• **EXCERPT PROVIDED**:
▼
Professor Hector Linares presented Recent Developments in Juvenile Justice at the 2011 Annual Fall Judges Conference.  Professor Linares also presented on Compelling Disposition Advocacy at the Juvenile Defender Leadership Summit in Seattle, Washington.  Also this semester, Professor Linares gave a presentation entitled Teaching and Inspiring Future Juvenile Defenders:  Building a Model Juvenile Defense Law School Clinic at the Southern Clinical Conference held in Tuscaloosa, Alabama.

During 2011, Professor Ken Mayeaux served as Chair of the Baton Rouge Bar Foundation’s Pro Bono Project.  He also served again on the National Pro Bono Services Committee of the American Immigration Lawyers Association (AILA).  Professor Mayeaux was the lead author of AILA’s new resource, The AILA Chapter Pro Bono Manual, A Guide for Developing and Sustaining Effective Pro Bono Programs.  The Manual presents a framework and suggestions to help local chapters generate greater commitment to pro bono service and develop an agenda of pro bono activities responsive to local community needs.  Professor Mayeaux’s article “Why Do Pro Bono?”  was published in the Summer issue of the AILA Pro Bono Newsletter and in the October 2011 issue of Around the Bar, the monthly magazine of the Baton Rouge Bar Association.  In October, Professor Mayeaux was an invited speaker at the Jesuit Migrant Service Annual Meeting in El Progreso, Honduras, where he spoke on U.S. Immigration Policy.
▲
Source records:
▼
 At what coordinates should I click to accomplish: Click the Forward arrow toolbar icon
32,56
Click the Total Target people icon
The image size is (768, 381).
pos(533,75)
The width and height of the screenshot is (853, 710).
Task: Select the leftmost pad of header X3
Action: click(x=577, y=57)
▲
• **WORK ITEM**:
Return the stretch of the faculty activities text from "Professor Hector Linares" through "in Tuscaloosa, Alabama.", copied word for word. The records stand apart from the faculty activities text as separate material.

• **EXERCISE RESPONSE**:
Professor Hector Linares presented Recent Developments in Juvenile Justice at the 2011 Annual Fall Judges Conference.  Professor Linares also presented on Compelling Disposition Advocacy at the Juvenile Defender Leadership Summit in Seattle, Washington.  Also this semester, Professor Linares gave a presentation entitled Teaching and Inspiring Future Juvenile Defenders:  Building a Model Juvenile Defense Law School Clinic at the Southern Clinical Conference held in Tuscaloosa, Alabama.